毎年5月は、フェアトレードに関係するさまざまな団体がフェアトレードの普及啓発のためのキャンペーンに取り組んでいます。

FLJも、ライセンシーである企業や自治体・教育機関などと協働して、フェアトレードミリオンアクションキャンペーン(※2)を実施しています。ご関心を持たれた方は、是非商品購入やSNS投稿でご参加ください。

※2 フェアトレードミリオンアクションキャンペーン

フェアトレード月間である5月の1か月間に「商品購入」や「SNS投稿」、「イベント参加」などでフェアトレードに関するアクションの実施を呼びかける、国内最大級のフェアトレードキャンペーン。
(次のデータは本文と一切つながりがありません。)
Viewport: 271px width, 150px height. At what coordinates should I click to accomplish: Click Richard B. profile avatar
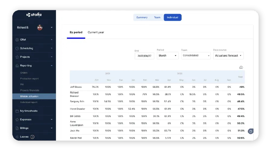tap(40, 27)
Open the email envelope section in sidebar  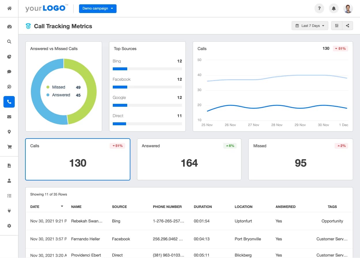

キャンペーン期間中に、日本全国でフェアトレードに関するアクションを行うと、1アクションにつき1円が途上国の生産者への寄付になる。
4年目となる今年はイオン株式会社、エスビー食品株式会社、小川珈琲株式会社、UCCジャパン株式会社などの大手企業をはじめ、国内の小売店・食品メーカー・飲食店・商社・自治体・教育機関など167社・団体と協働で開催される。

インテアス法律事務所もこのキャンペーンに賛同しています。5月中に当事務所に打ち合わせに来て、フェアトレードのコーヒー・お茶を飲んでいただくだけで、誰でもこのキャンペーンに参加することができます。皆様のご来訪をお待ちしています。

さいごに

フェアトレードは社会的に善いことだから選択する、でも品質はそこそこ。そんなイメージがあるかもしれません。しかし、それは誤解です。道徳的に正しいというだけでは誰も大事なお金と時間を使ってはくれません。

品質がいい、おいしい、楽しい、デザインが素敵……そんなポジティブな感情を呼び起こしているからこそ、フェアトレードの市場は成長しているのだと思います。

このコラムをきっかけにフェアトレードの仲間が増えてくれるとうれしいです。